__EXERCISE__: Copy exactly the lines of the material below that fall between the line with "The image size is (1512, 788)." and the line with "Click the Google", both of those lines included; pictures stay out.

__RECORDS FOR THE EXERCISE__:
== Segment start ==

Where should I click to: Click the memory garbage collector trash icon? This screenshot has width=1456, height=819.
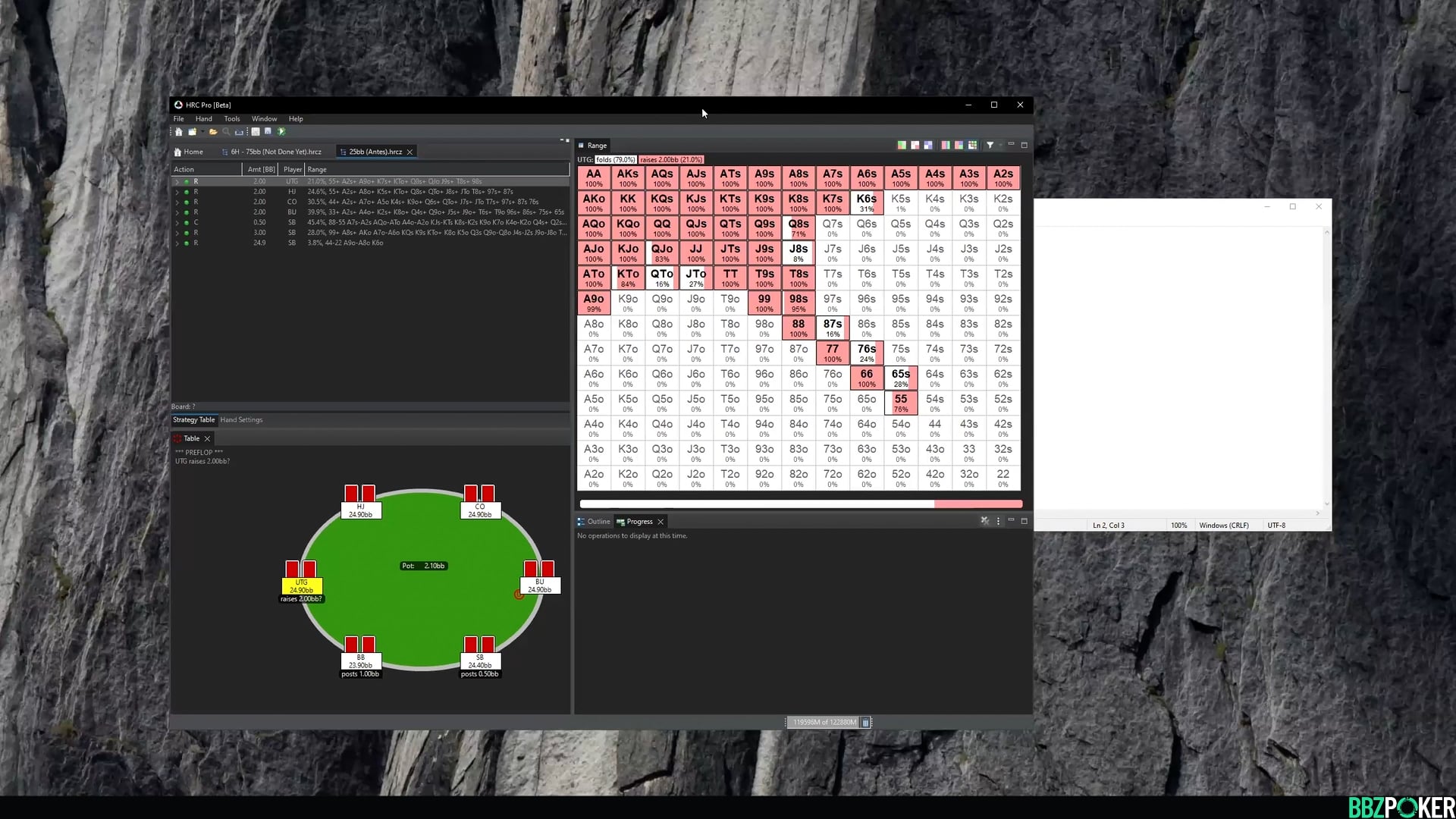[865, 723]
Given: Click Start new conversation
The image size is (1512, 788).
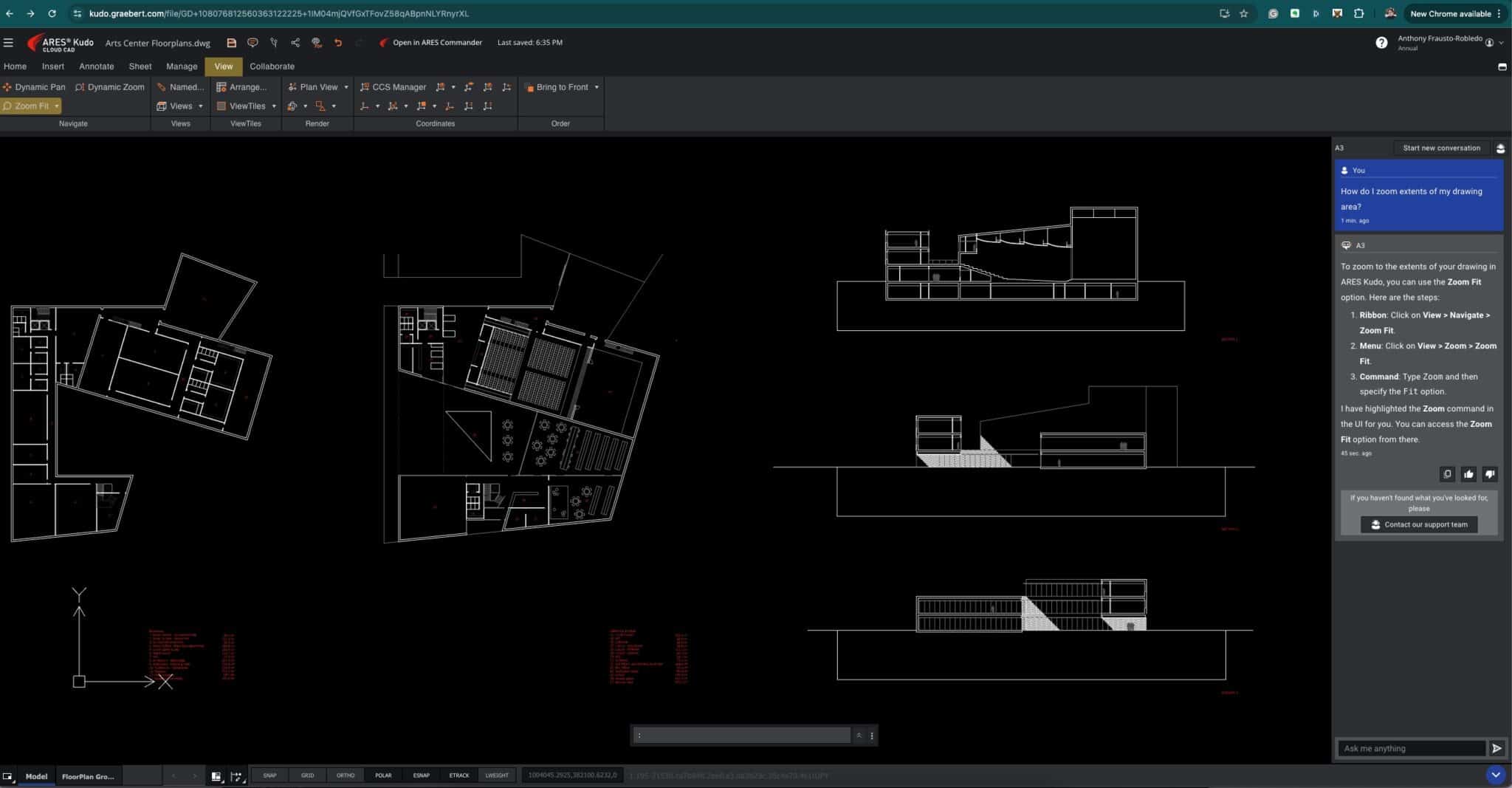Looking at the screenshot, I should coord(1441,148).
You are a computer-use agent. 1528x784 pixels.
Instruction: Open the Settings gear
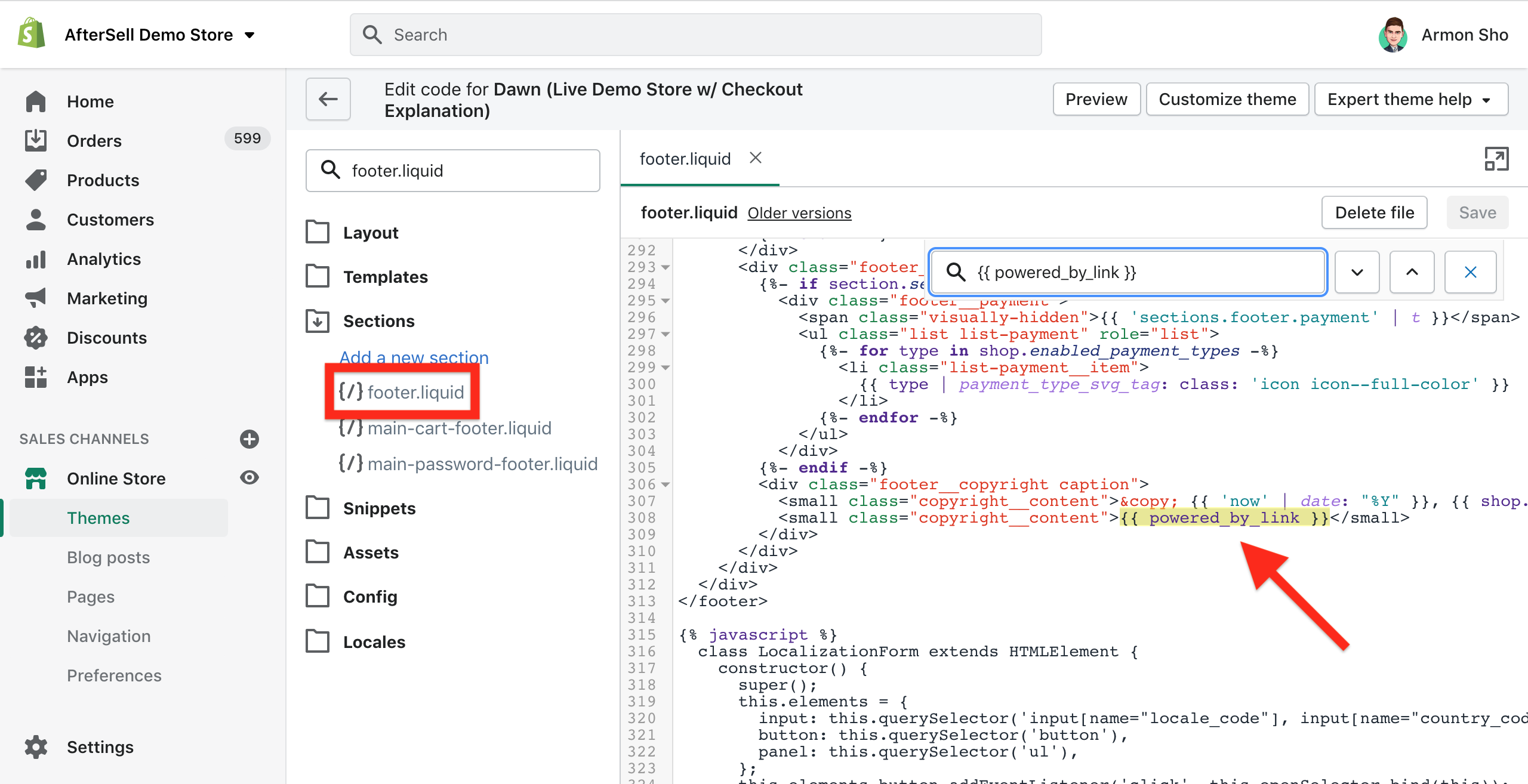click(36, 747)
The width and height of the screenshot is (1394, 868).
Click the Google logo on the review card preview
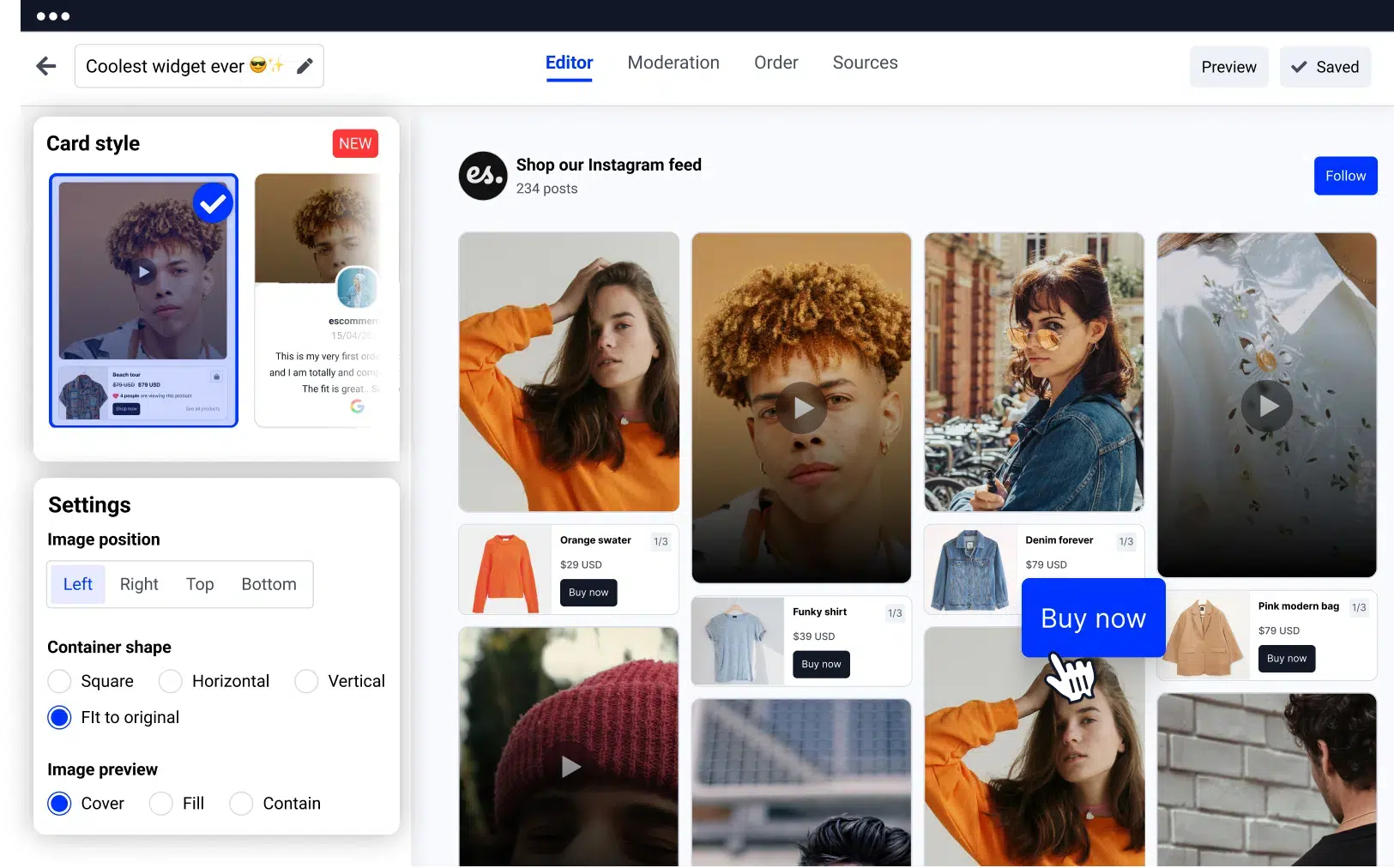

== Segment end ==
== Segment start ==

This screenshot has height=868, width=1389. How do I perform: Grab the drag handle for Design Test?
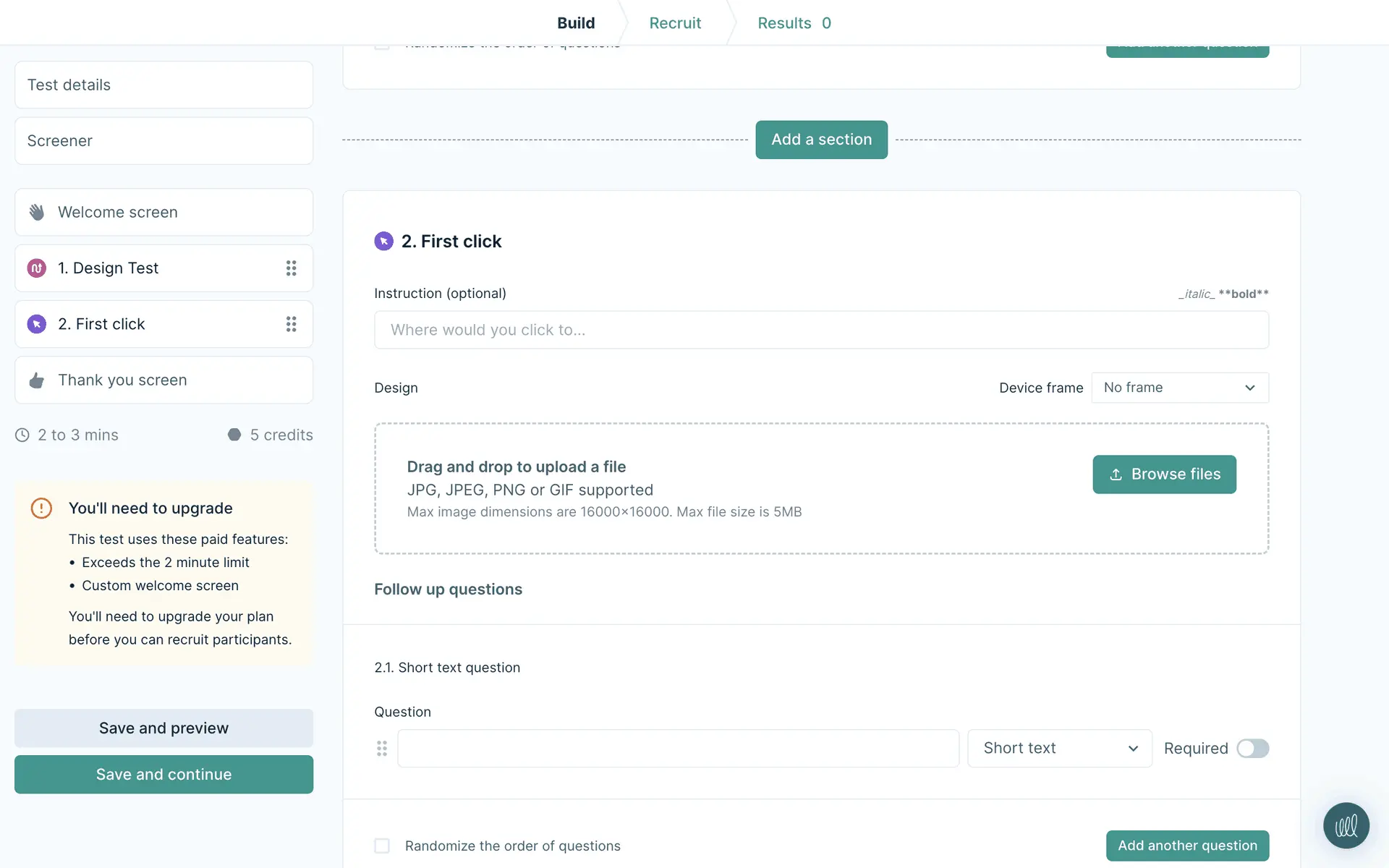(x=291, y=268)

== Segment end ==
== Segment start ==

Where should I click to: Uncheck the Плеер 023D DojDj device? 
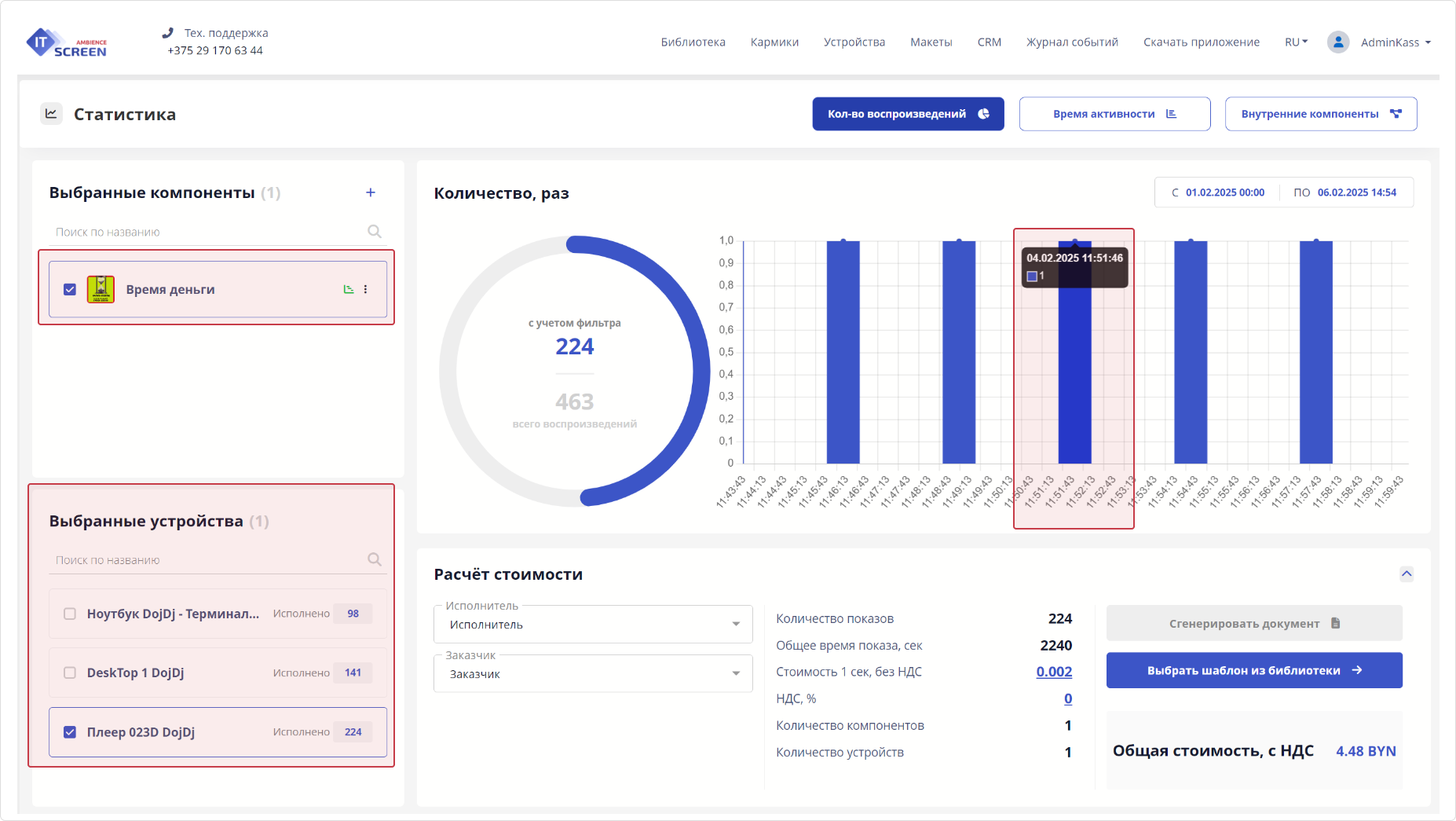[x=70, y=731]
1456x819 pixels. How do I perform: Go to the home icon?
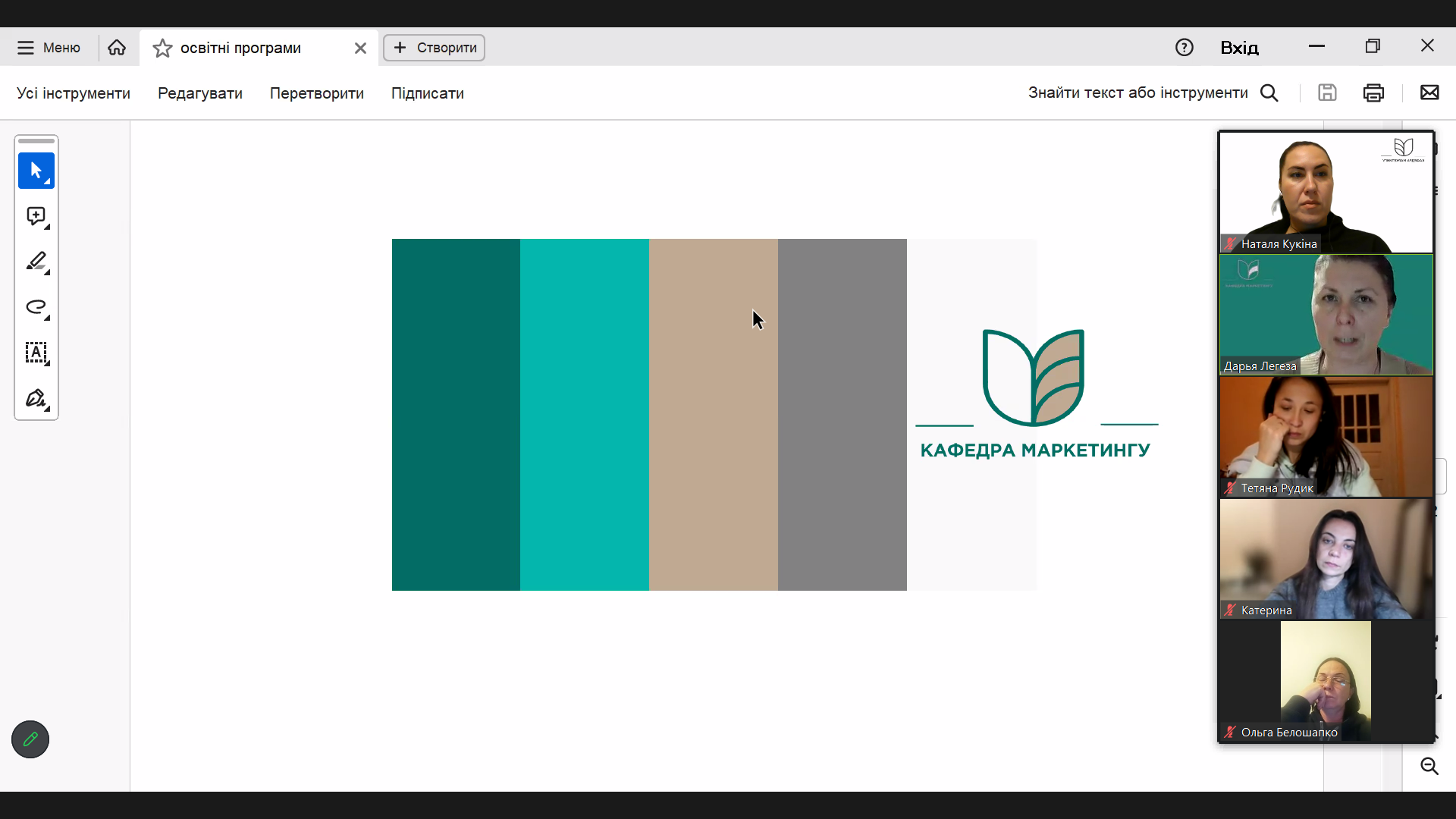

== Segment end ==

__EXERCISE ANSWER__:
The image size is (1512, 788).
Looking at the screenshot, I should coord(1441,148).
You are a computer-use agent. 1528x784 pixels.
Instruction: Open the Settings gear
click(36, 747)
The width and height of the screenshot is (1394, 868).
Click the Google logo on the review card preview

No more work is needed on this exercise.